Education can lift veil of religious ignorance
FFRF awarded Hannah $200.
By Hannah Dolan
I have sinned. I have no chance of salvation. I am going to hell. Or so I’m told. In the community where I live, there are a few Jewish people, Buddhism is not an uncommon practice, and one of my friends is Muslim. But most people identify as Christian.
I was in elementary school, young and unaware that differences in faith could turn people against me. I was at a fellow student’s house and everyone was sitting down to eat dinner. As the food reaches the table, everyone takes their neighbor’s hand. I sit, confused, not understanding what everyone is doing. All eyes turn to me as I become the obstacle in completing the holy chain. The eyes are not understanding, the eyes are not comforting. The eyes are watching, judging, daring me. I quickly complete the circle, taking the hands on either side of me, and someone begins a prayer, no one bothering to tell me what we were doing.
It is the unknowing, the inability to understand, that discourages diversity. Followers of faith do not understand how I do not believe there is a god, while I am not certain why they follow the beliefs that they do. If I do not follow a religious code, do I have any morals? How do I understand someone if I think they believe in something that does not exist? I am evil and they are crazy.
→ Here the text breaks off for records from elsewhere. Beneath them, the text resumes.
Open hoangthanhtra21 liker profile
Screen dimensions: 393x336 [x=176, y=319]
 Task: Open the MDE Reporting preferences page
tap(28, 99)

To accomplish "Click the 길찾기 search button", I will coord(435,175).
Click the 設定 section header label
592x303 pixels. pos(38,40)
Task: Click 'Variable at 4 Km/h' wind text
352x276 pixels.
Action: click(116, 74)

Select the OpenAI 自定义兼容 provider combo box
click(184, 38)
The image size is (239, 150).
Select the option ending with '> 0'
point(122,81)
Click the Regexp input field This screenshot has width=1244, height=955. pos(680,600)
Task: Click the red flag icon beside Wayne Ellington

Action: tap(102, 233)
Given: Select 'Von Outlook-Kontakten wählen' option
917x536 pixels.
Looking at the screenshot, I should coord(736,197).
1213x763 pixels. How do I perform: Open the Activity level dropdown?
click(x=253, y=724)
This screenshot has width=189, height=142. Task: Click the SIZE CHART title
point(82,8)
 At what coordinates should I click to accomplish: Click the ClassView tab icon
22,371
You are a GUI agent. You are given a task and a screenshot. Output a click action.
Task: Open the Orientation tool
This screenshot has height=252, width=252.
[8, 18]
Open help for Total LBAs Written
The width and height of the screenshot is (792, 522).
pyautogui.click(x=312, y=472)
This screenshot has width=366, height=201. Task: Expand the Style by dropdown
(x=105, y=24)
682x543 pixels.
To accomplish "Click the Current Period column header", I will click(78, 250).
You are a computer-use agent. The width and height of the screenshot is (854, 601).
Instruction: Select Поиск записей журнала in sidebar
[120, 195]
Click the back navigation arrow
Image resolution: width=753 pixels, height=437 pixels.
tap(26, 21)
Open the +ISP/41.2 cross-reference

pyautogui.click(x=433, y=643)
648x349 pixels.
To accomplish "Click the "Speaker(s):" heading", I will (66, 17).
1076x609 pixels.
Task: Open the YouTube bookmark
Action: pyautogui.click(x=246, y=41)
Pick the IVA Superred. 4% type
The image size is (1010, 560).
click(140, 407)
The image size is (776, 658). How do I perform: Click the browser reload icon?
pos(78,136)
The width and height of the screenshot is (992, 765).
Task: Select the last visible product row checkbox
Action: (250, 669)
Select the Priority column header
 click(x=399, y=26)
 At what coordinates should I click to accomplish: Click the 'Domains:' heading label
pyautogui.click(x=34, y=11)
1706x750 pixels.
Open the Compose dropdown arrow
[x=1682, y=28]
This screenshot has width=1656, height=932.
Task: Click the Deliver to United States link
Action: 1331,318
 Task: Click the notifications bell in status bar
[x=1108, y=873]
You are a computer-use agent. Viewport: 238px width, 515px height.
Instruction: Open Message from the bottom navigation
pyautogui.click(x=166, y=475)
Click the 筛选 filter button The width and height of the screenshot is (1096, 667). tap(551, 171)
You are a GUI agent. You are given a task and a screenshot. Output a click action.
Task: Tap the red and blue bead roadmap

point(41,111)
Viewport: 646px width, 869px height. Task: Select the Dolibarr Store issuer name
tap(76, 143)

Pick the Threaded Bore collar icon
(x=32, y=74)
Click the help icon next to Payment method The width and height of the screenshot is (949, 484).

My sister, with her godless beliefs, is considered a “bad influence” by her friend’s family. The only reason why they are allowed to talk is so her friend can try to “convert my sister to see reason.”
How do we fix this problem? How do we share the views of atheism without forcing it onto others? I think education is the answer. From elementary school through high school, whether it be a history class or an English assignment, the different religions are covered. But no one ever talks about the people who do not follow a particular faith. In class discussions on faith or religious figures in literature, one comment, one question or clarification and everyone stares as if no religion is not an option.
I am a girl of science. I do not believe a supreme being created all that lives. I believe that highly dense subatomic particles expanded into the known universe. When the days get hard, when everything feels like it is going wrong, I do not feel like someone has done this to me for the sake of a test. I take no comfort in thinking that I am being watched and judged every hour of every day. But people look at me and two things happen. First, people make assumptions about the way I look, with my genes making them put me into the category of “others.” And the second is that people who know me, but don’t know the person underneath, judge me on my lack of faith.
To change how beliefs are looked at, atheism needs to be openly discussed.
Hannah Dolan, 18, is from Valencia, Calif. She graduated from William S. Hart High School and is attending the University of Oregon to study computer science with cyber security interest.